* _Your assignment_
Copy out, from the entries below, each line holding the string "computer".

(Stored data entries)
***

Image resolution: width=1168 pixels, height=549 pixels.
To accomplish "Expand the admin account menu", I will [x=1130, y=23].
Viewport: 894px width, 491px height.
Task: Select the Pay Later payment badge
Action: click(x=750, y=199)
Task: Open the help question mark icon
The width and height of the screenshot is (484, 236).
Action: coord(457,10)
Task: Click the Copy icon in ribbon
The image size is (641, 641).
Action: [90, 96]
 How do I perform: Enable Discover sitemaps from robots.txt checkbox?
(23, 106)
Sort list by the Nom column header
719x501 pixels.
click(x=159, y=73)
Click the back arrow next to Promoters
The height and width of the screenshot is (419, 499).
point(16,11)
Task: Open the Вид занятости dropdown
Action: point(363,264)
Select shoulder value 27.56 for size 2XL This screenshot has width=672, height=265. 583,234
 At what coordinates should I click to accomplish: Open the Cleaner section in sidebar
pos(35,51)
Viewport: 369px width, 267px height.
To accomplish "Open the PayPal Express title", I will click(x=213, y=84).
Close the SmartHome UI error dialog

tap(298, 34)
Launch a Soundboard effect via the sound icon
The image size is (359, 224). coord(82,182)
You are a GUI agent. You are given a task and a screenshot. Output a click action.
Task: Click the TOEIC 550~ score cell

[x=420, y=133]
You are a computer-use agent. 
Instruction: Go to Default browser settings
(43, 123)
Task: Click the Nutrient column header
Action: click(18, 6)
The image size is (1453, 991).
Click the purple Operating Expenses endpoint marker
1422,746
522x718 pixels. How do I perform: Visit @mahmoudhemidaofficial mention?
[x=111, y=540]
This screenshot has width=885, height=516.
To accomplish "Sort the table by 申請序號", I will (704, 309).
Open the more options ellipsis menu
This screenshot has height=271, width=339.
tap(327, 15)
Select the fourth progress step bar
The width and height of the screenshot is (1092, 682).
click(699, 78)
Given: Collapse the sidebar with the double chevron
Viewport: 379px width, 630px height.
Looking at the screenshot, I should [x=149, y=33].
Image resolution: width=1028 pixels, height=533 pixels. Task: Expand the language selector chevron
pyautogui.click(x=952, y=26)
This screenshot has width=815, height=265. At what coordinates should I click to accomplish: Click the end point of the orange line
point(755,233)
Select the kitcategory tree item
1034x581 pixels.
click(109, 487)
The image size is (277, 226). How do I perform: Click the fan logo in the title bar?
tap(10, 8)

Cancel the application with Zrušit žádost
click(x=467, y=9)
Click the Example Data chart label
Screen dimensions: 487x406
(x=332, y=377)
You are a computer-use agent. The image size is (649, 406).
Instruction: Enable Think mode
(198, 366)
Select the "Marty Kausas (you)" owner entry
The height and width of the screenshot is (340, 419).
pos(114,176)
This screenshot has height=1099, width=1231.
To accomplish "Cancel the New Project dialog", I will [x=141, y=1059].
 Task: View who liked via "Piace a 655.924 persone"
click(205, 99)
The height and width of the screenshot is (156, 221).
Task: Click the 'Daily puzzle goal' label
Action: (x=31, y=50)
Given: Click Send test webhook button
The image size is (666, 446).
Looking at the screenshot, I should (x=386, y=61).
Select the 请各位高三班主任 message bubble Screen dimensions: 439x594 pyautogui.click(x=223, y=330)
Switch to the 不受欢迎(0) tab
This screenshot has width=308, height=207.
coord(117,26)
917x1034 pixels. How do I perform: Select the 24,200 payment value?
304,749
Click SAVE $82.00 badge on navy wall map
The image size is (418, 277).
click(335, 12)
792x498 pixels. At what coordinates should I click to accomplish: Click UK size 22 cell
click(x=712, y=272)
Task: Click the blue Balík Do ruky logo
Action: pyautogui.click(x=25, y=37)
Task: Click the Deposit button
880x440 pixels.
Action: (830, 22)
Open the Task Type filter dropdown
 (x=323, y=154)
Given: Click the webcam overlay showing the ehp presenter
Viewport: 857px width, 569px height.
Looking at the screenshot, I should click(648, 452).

***

* _Your response_
You are a computer-use agent. 
You are a computer-use agent. The image size is (649, 406).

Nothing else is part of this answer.